Within the major limitations of formal and informal, architectural and horticultural emphasis, position and topography, there is considerable scope for the exercise of imagination by the garden-designer, although, where the gardens are designed for esthetic purposes, the taste of the client is a rather powerful determining factor. He may wish to make his garden naturalistic; that is, of a sort that he would find in a ramble about that locality, growing in natural conditions. He may wish to make it picturesque by emphasizing unusual features and combinations, or he may, from his interest in other countries, desire a large display of exotic plants. These questions deal not only with the plant material, but more or less with the arrangement. One cannot use the irregular plant material in formal planting schemes any more than one can produce an appearance of informality by the use of stiff, precise plants and clipped hedges.
Figure 63. POMPEIAN FOUNTAIN HEAD.
Photograph by Anderson.
Figure 64. STAIRWAY AT THE VILLA D'ESTE.
The villa type of garden is one which must be considered most frequently in America, and is the type employed to best advantage in the suburbs of large cities, and in the residential portions of small cities. The garden planting in this case is considered as a setting for the house, and therefore spreads itself about more than if it were restricted to a definite area, as in the case of the out-door-room type of architectural garden. Neighborhood planting would come under this head. The out-door room idea may exist, indeed, as a part of the scheme of villa planting, yet the restriction of all plants to such a purpose would lay major emphasis on a strictly formal treatment, and would not help to tie the dwellings in with the more or less irregular surroundings of American suburbs.
Where views can be seen from the house, the planting of the villa garden should be such as to emphasize the prospect, and wherever any objectionable views occur they should be screened by a judicious use of shrubs. Where the grounds are of sufficient extent, games and recreations enter into the problem. The laying out of tennis-courts, bowling-greens, swimming-pools, and even tracks and base-ball diamonds must often be taken into consideration in connection with villa gardens. The landscaping of a villa is influenced largely by its scale, but it occurs as a sort of middle ground between the formal and the informal types, using sometimes the freedom of the one, and sometimes the restraint of the other.

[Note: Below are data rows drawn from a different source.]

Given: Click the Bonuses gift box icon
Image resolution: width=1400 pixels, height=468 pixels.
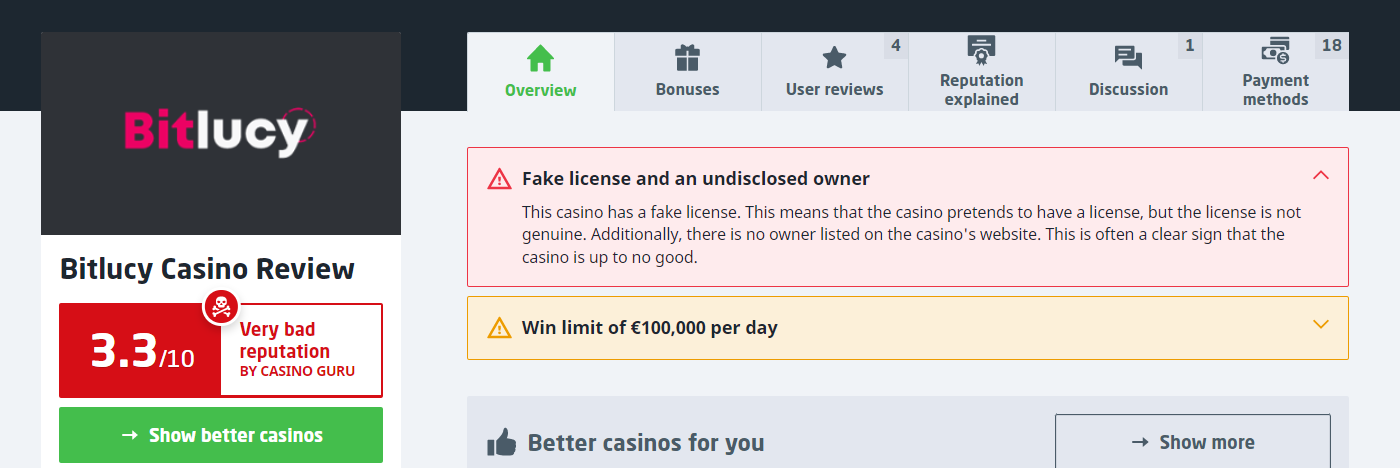Looking at the screenshot, I should (687, 58).
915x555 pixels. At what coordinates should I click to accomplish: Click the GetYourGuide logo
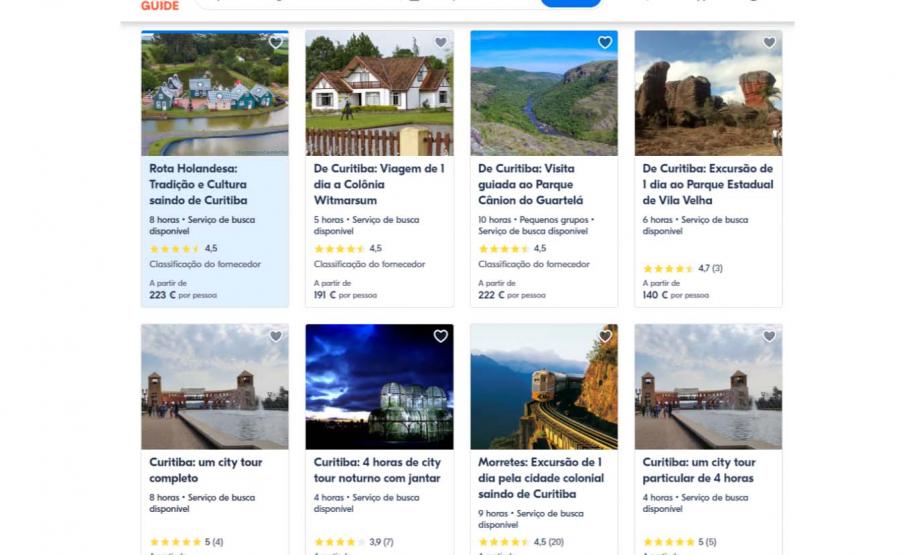click(x=160, y=5)
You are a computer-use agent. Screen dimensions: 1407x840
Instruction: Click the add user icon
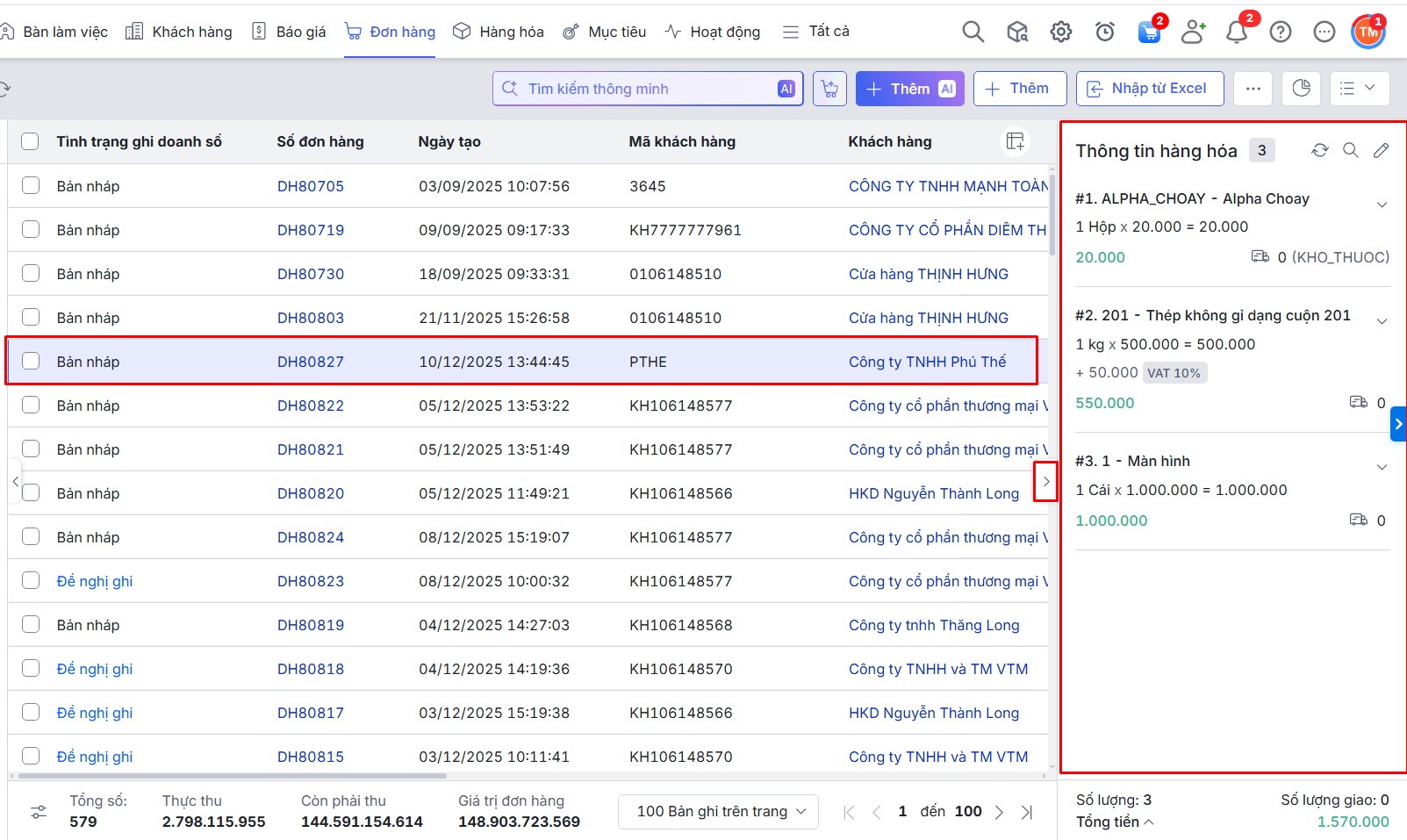click(1193, 32)
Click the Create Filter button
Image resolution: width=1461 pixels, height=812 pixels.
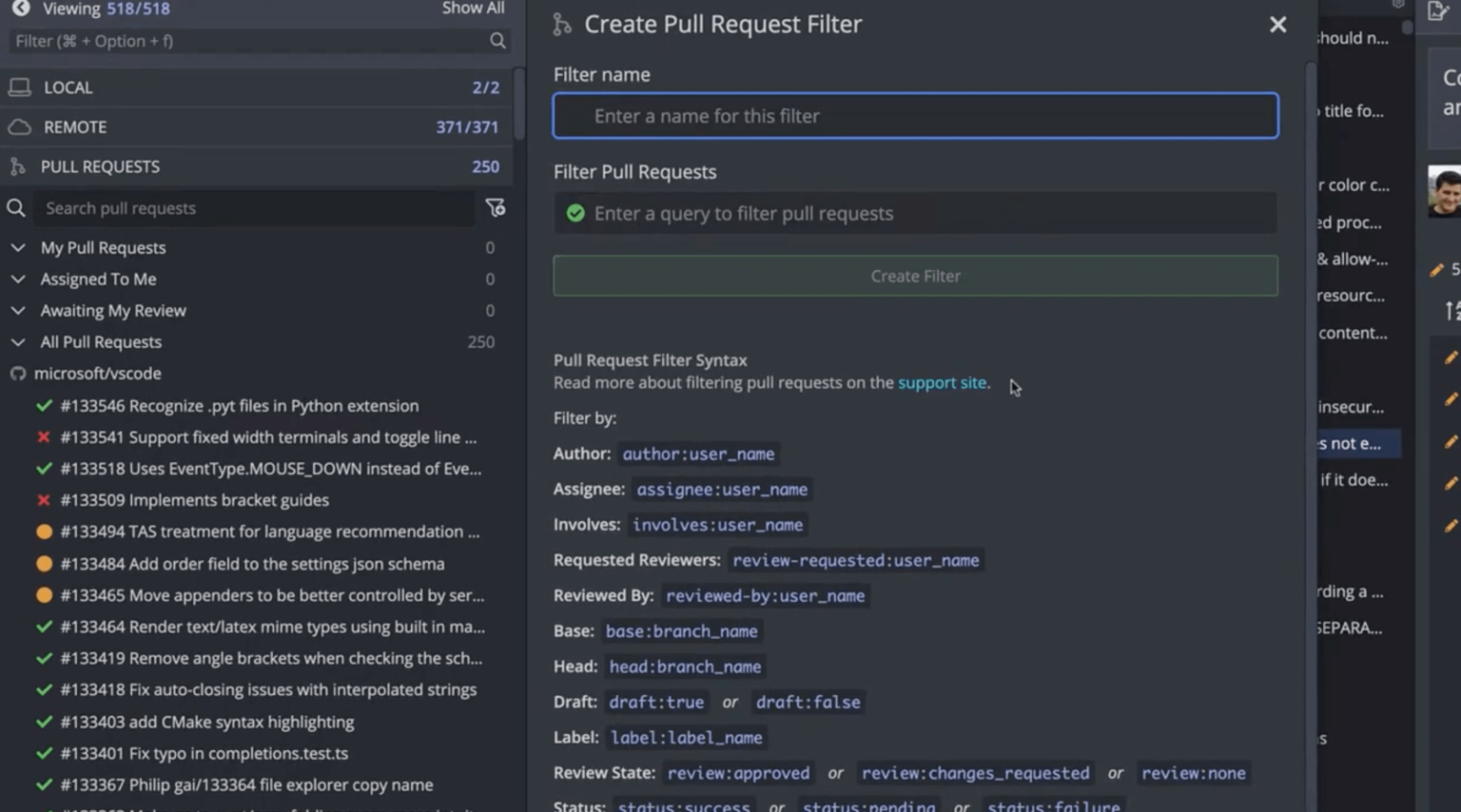coord(914,276)
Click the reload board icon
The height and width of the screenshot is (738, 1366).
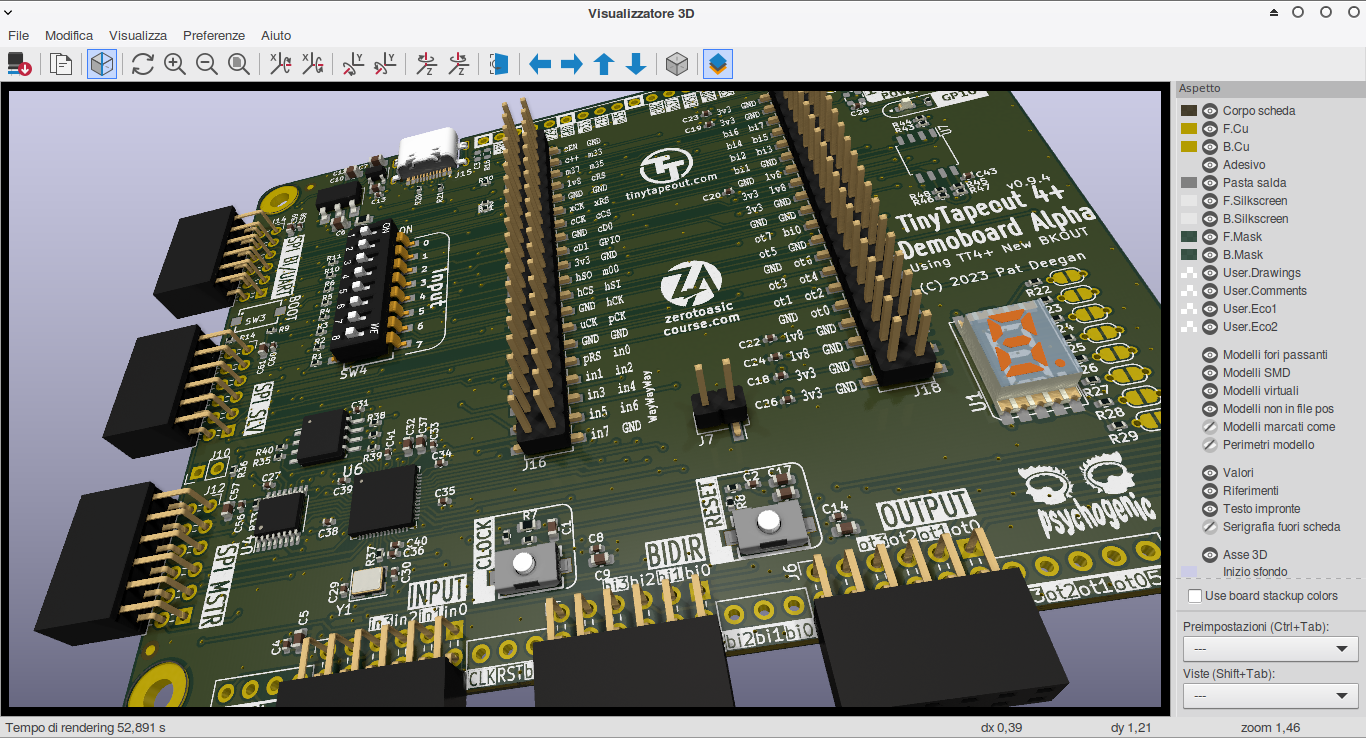tap(142, 65)
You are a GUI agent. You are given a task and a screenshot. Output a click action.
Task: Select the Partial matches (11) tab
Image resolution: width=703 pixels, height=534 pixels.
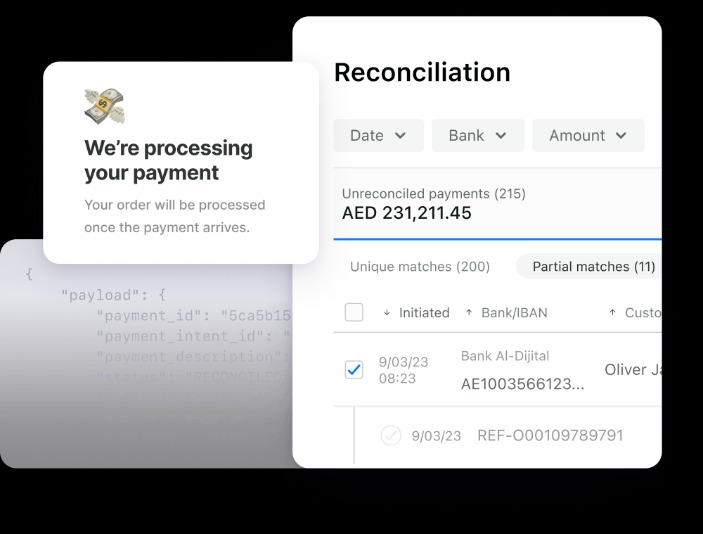click(x=593, y=267)
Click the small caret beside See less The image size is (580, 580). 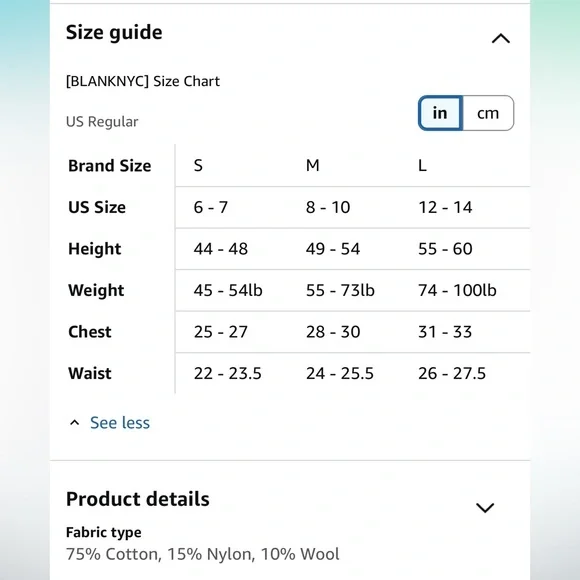tap(75, 423)
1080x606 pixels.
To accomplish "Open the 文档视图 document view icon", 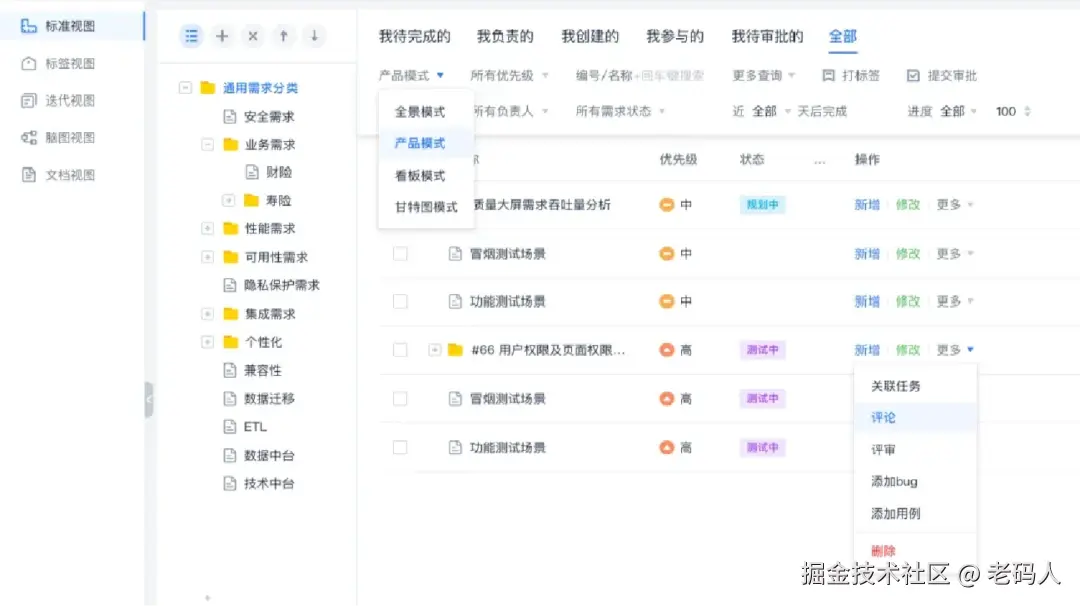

Topiary work has long been associated with formal gardening, and would appear to be at variance with many types of planting, and altogether individualistic (see Fig. 58). Upon close study, one finds that, instead of being sharply differentiated, this type of planting is really a form of the gardenesque. Topiary was introduced into England by William of Orange and Queen Mary in the sixteenth century. It became a fashion among the wealthy class in England, and gradually spread, so that even at the present time it is common to see trees clipped in various forms in the gardens of the smaller homes.
Figure 65. RETAINING WALL AT VILLA FALCONIERI, FRASCATI, ITALY.
Topiary work may be divided into three types of planting: the parterre type, in which the planting is to be seen from one point; the formal type of planting, in which, though the plants are seen in elevation, they are used to bring out some particular feature in the design; and finally the type in which trees of different shapes and sizes are employed much the same as in gardenesque planting, where plant material is grouped and dotted about without regard to its composition in mass. The plants used for this work are those which are naturally formal or peculiar in shape; those which are restrained by clipping; and plants which have been made to grow dwarfed by clipping, budding, or by binding the roots.
Almost all garden design, then, can be analyzed as falling more or less under one of the two great divisions, the formal and the informal. The garden is a personal sort of thing, really the most intimate part of any landscape scheme, and if it does not reflect something of its owner, it falls short of its possibilities. It may be as small as one of the tiny cottage gardens of England or as large as the gardens at Versailles, but it is sure to conform to certain general principles, not rules. Stated simply, it may be said that every part of a garden must contribute toward the beauty of the general scheme, and that it will not do this if it seems to be present without a purpose. Every part of a garden should be esthetically utilitarian.